» **Task requirements**
When you reach the line holding "Click the Play button", please begin to restate the lines word for word and continue through the last one in the material, excluding pictures.

» **Supplied data**
================

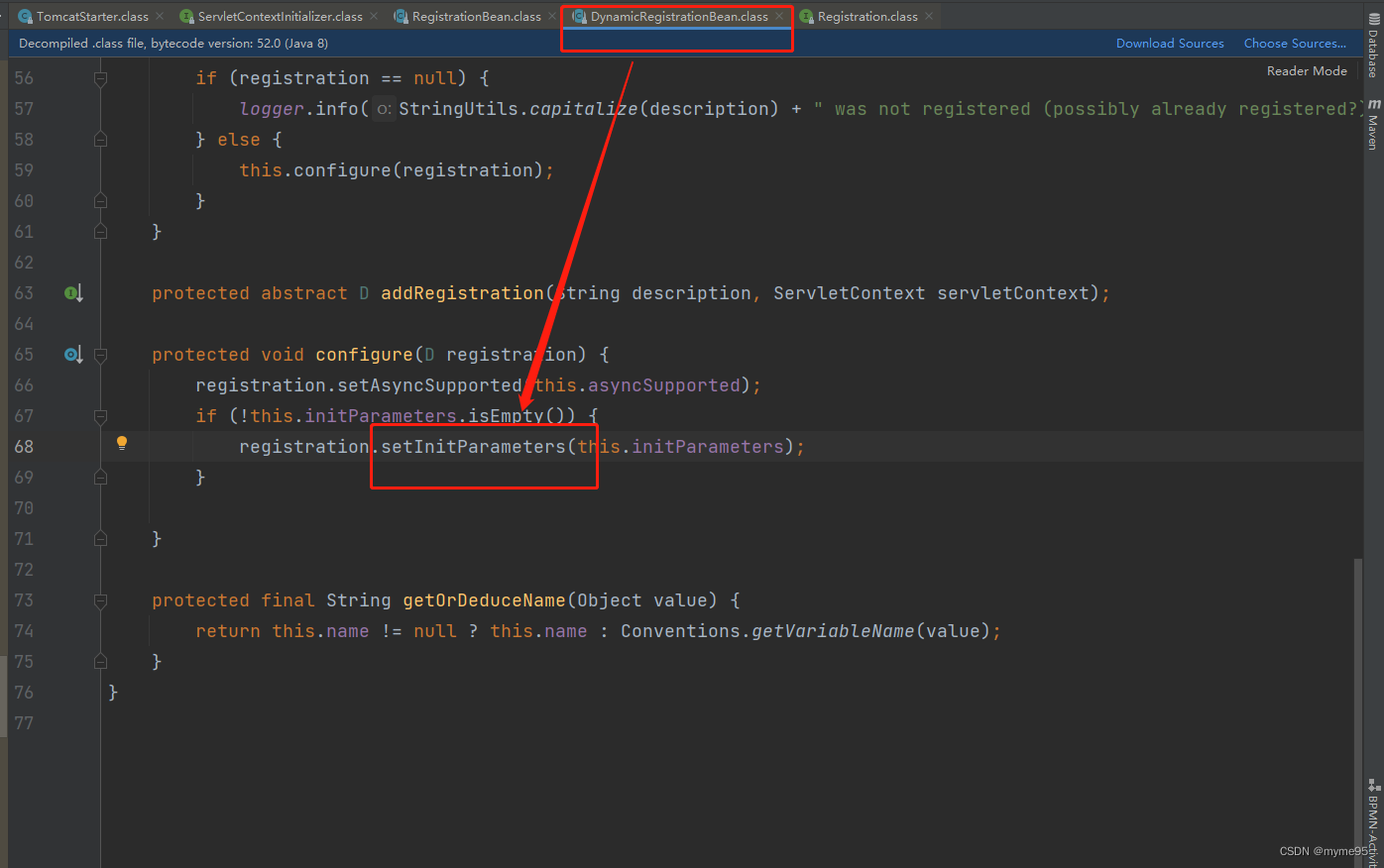Click the Choose Sources... link
The image size is (1384, 868).
coord(1295,43)
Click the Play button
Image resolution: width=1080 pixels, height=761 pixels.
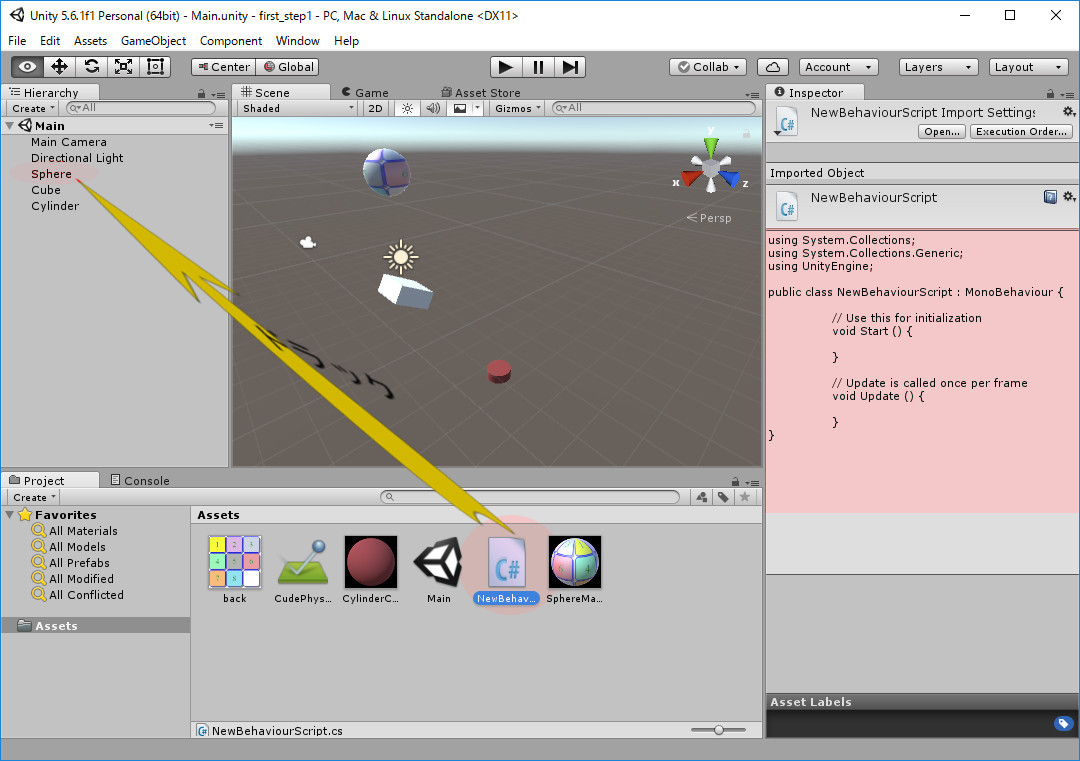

================

» **Answer box**
Click the Play button
Image resolution: width=1080 pixels, height=761 pixels.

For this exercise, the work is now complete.